For convenience, the Jesth library includes a proper and extensively tested hack to convert a compatible section to a dictionary data structure. In such a section that allows comments, one can encode strings (single or multi-line), scalars (integer, float, decimal float, complex, booleans), date and time, null value, binary data and nested collections (list and dictionary).
Therefore, Jesth can be used for configuration files, to create a scripting language, to act as a markup language to write docstrings so that a tool can generate reference documentation after parsing them, etc.
In the next few sections, we'll dive deep into Jesth, but first, why not TOML, YAML, or JSON ?
Why not TOML, YAML, or JSON ?
Jesth offers a high level of versatility that allows the programmer to freely decide what a section can contain and how to interpret its contents.
Moreover, whenever the programmer decides to adopt a dictionary as a data structure to formalize some or all sections of a Jesth document, he/she is offered a very readable and strict syntax to encode the data.
The library exposes an intuitive API for loading and dumping Dict sections with an option to preserve comments and whitespaces.
The following subsections will briefly compare TOML, YAML, and JSON to Jesth's dictionary data structure support.
Why not TOML ?
Jesth shares with TOML the use of square brackets to define sections (or tables in TOML terminology), therefore, among other formats, the TOML syntax is closest to Jesth. However, when dealing with nested structures, TOML becomes very confusing, revealing the limitations of its syntax.
Besides intuitiveness and readability, the design decisions behind Jesth accidentally created an unlimited reserved word pool. For example, the [[END]]

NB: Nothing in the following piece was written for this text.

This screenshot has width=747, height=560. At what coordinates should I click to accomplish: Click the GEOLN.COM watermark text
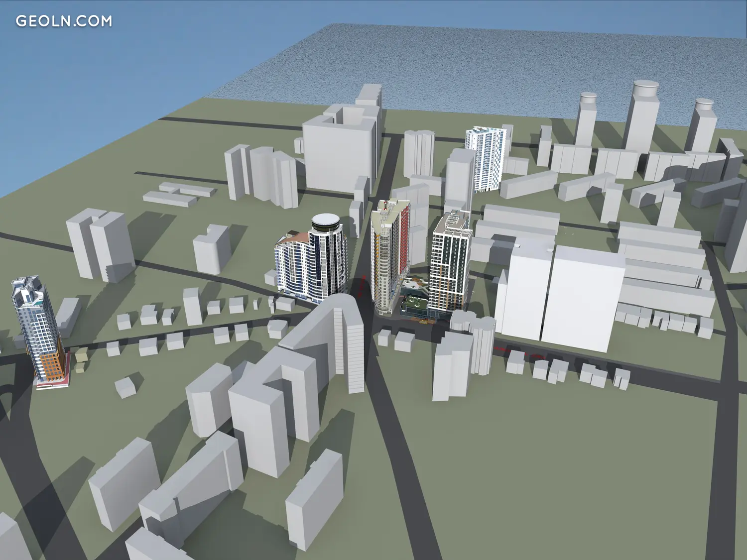point(64,21)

header (note the double brackets on either side) is reserved as a document separator, allowing you to mark the end of a Jesth stream or store multiple Jesth documents in a single file.
Why not YAML ?
YAML tightly embraces complexity and ambiguity, which are probably not useful for most programmers' needs. Jesth keeps it minimalist, unambiguous and very readable.
Why not JSON ?
JSON is great because it mimics the way we define data structures in source code. Therefore, it can be minified and is also a reasonable choice for machine-to-machine communication, but it cannot beat the readability of formats that natively support line breaks and/or indentation. In comparison to Jesth, JSON has fewer native data types and no native support for comments.
Why use Jesth ?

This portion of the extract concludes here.